The Atlas V first stage, the Common Core Booster (CCB), is 12.5 ft (3.8 m) in diameter and 106.6 ft (32.5 m) in length. It is powered by a single Russian RD-180 main engine burning 627,105 lb (284,450 kg) of liquid oxygen and RP-1. The booster operates for about four minutes, providing about 4 meganewtons (860,000 lbf) of thrust. Thrust can be augmented with up to five Aerojet strap-on solid rocket boosters, each providing an additional 1.27 meganewtons (285,500 lbf) of thrust for 94 seconds. The Atlas V is the newest member of the Atlas family. Compared to the Atlas III vehicle, there are numerous changes. Compared to the Atlas II, the first stage is a near-redesign. There was no Atlas IV. The “1.5 staging” technique was dropped on the Atlas III, although the same RD-180 engine is used. The RD-180 features a dual-combustion chamber, dual-nozzle design and is fueled by a kerosene/liquid oxygen mixture. The main-stage diameter increased from 10 feet to 12.5 feet. As with the Atlas III, the different mixture ratio of the engine called for a larger oxygen tank (relative to the fuel tank) compared to Western engines and stages. The first stage tanks no longer use stainless steel monocoque “balloon” construction. The tanks are isogrid aluminum and are structurally stable when unpressurized. Use of aluminum, with a higher thermal conductivity than stainless steel, requires insulation for the liquid oxygen. The tanks are covered in a polyurethane-based layer. Accommodation points for parallel stages, both smaller solids and identical liquids, are built into first stage structures.

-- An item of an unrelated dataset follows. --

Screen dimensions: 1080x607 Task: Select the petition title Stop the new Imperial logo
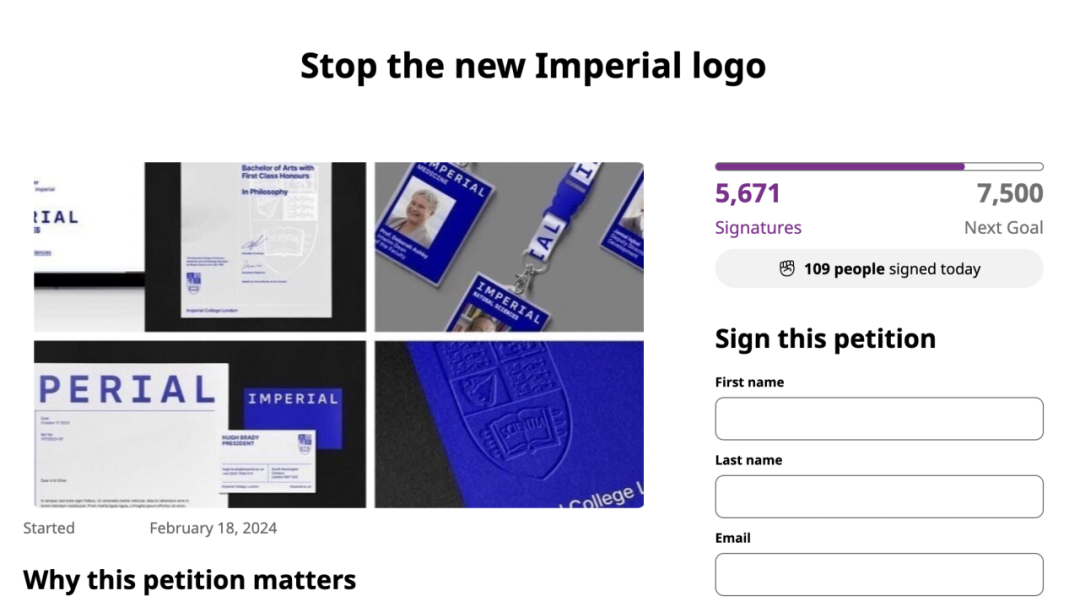click(x=533, y=66)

The Centaur upper stage uses a pressure stabilized propellant tank design and cryogenic propellants. The Centaur stage for Atlas V is stretched 5.5 ft (1.68 m) relative to the Atlas IIAS Centaur and is powered by either one or two Aerojet Rocketdyne RL10A-4-2 engines, each engine developing a thrust of 99.2 kN (22,300 lbf). The inertial navigation unit (INU) located on the Centaur provides guidance and navigation for both the Atlas and Centaur, and controls both Atlas and Centaur tank pressures and propellant use. The Centaur engines are capable of multiple in-space starts, making possible insertion into low Earth parking orbit, followed by a coast period and then insertion into GTO. A subsequent third burn following a multi-hour coast can permit direct injection of payloads into geostationary orbit. As of 2006, the Centaur vehicle had the highest proportion of burnable propellant relative to total mass of any modern hydrogen upper stage and hence can deliver substantial payloads to a high energy state.
The standard payload fairing sizes are 4 or 5 meters in diameter. The 4.2-meter fairing, originally designed for the Atlas II booster, comes in three different lengths, the original 9-meter high version, as well as fairings 10 meters (first flown on the AV-008/Astra 1KR launch) and 11 meters (seen on the AV-004/Inmarsat-4 F1 launch) high. Lockheed Martin had the 5.4-meter (4.57 meters usable) payload fairing for the Atlas V developed and built by RUAG Space (former Oerlikon Space) in Switzerland. The RUAG fairing uses carbon fiber composite construction, based on flight-proven hardware from the Ariane 5. Three configurations will be manufactured to support the Atlas V. The short (10-meter long) and medium (13-meter long) configurations will be used on the Atlas V 500 series. The 16-meter long configuration would be used on the Atlas V Heavy. The classic fairing covers only the payload, leaving the Centaur stage exposed to open air. The RUAG fairing encloses the Centaur stage as well as the payload.”